First thing to say about today is just how much I have enjoyed it - for purely selfish reasons really. The problems with my NHS Hearing Aids and the difficulties with getting them 'seen to' during the Covid situation and the fact that I find it extremely difficult now to put in the necessary new batteries almost every week or ten days has meant that I finally came to the expensive decision to replace them by going to a private specialist. My appointment was today and was in Ripon - about twenty five miles away. My usual taxi took me down and a taxi local to Ripon brought me back (my driver could not wait as he does a school run and had to be back in time).
I had a hearing test and the result - as I suspected - is that I am almost on the spectrum of being profoundly deaf. This means that many of the modern hearing aids are still battery operated and I can't any longer manage the insertion of the batteries. But we have decided on a suitable one and I now have to go back for a fitting in a fortnight. This is fine.
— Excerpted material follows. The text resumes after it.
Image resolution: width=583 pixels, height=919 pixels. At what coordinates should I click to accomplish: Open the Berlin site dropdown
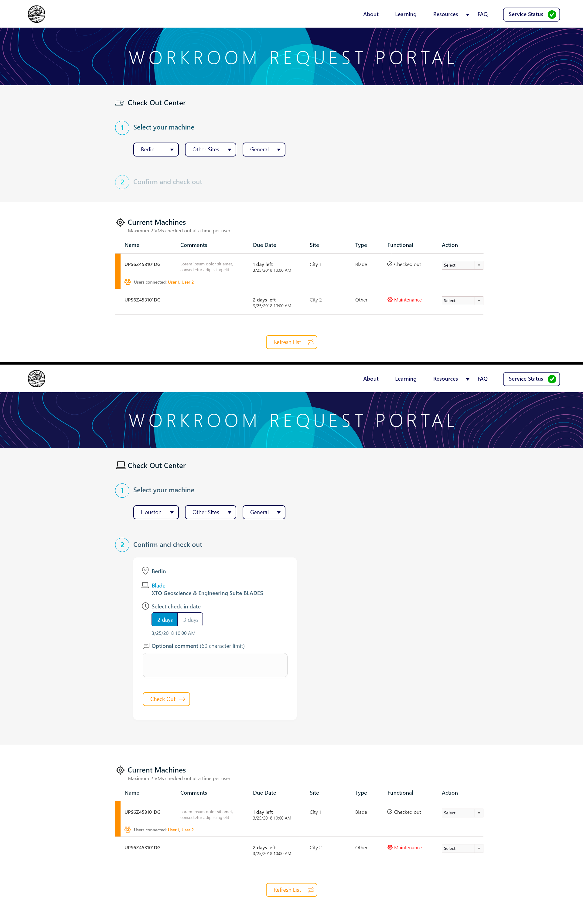155,149
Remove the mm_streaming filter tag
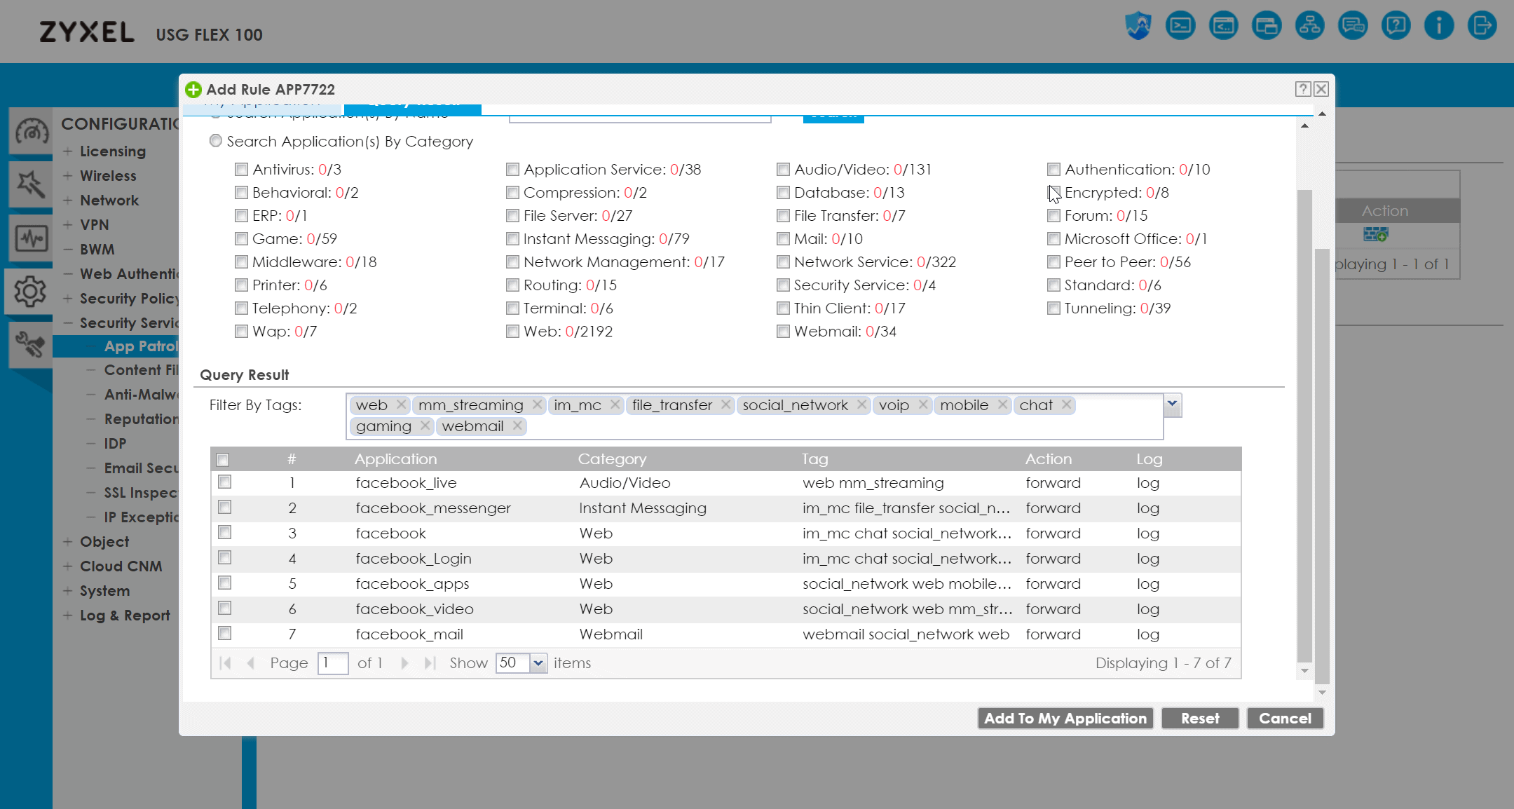1514x809 pixels. [x=537, y=405]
The young man who did the testing was charming and very efficient, explaining so many things to me and the lovely young receptionist - who was Chinese - made my day by saying just how 'lovely' I looked (her word). The young man who had done the tests agreed and I have to say - maybe I am selfish and maybe I am vain - but it really made my day and made me think.
I go out rarely because I can't go unless someone takes me - friends are brilliant at doing this and I thank them most sincerely. But this morning - when my carer asked what I intended to wear for the outing - I said it was so long since I had worn anything but my ev eryday clothes - and I never went anywhere to wear them, so I was going to get 'dressed up'. I wore new trousers bought for last winter but never worn and one of my cashmere jumpers. I wore my black boots and my red leather jacket. I wore a gold bracelet that my husband had bought me many years ago. I felt good and obviously it showed.
I have to do this more often. Mybe it is vain but the fact is - I had got into the habit of not bothering and it had begun to tell on me. Now, coming home this evening (although I shall be £3000 lighter when I get them), I feel so much better.
Apart from that it was the most beautiful journey. It has been a warm sunny day here, the countryside was looking at its very best and the journey from here to Ripon, through pretty villages like East Witton and Staveley is such a lovely journey. Going there with my usual taxi driver - we chatted all the way - he has so many stories to tell and is a delight to listen to and then coming back with a taxi driver local to Ripon a chap who is a keen metal detector so I learned a lot about early coinage. I am sure you can imagine what a delight the whole afternoon has been.
Coming in I almost felt 'normal' again. I have faced up to the fact that I shall not walk unaided again and that my driving and gardening days are over. But today has really boosted my confidence all round and I am very grateful for it.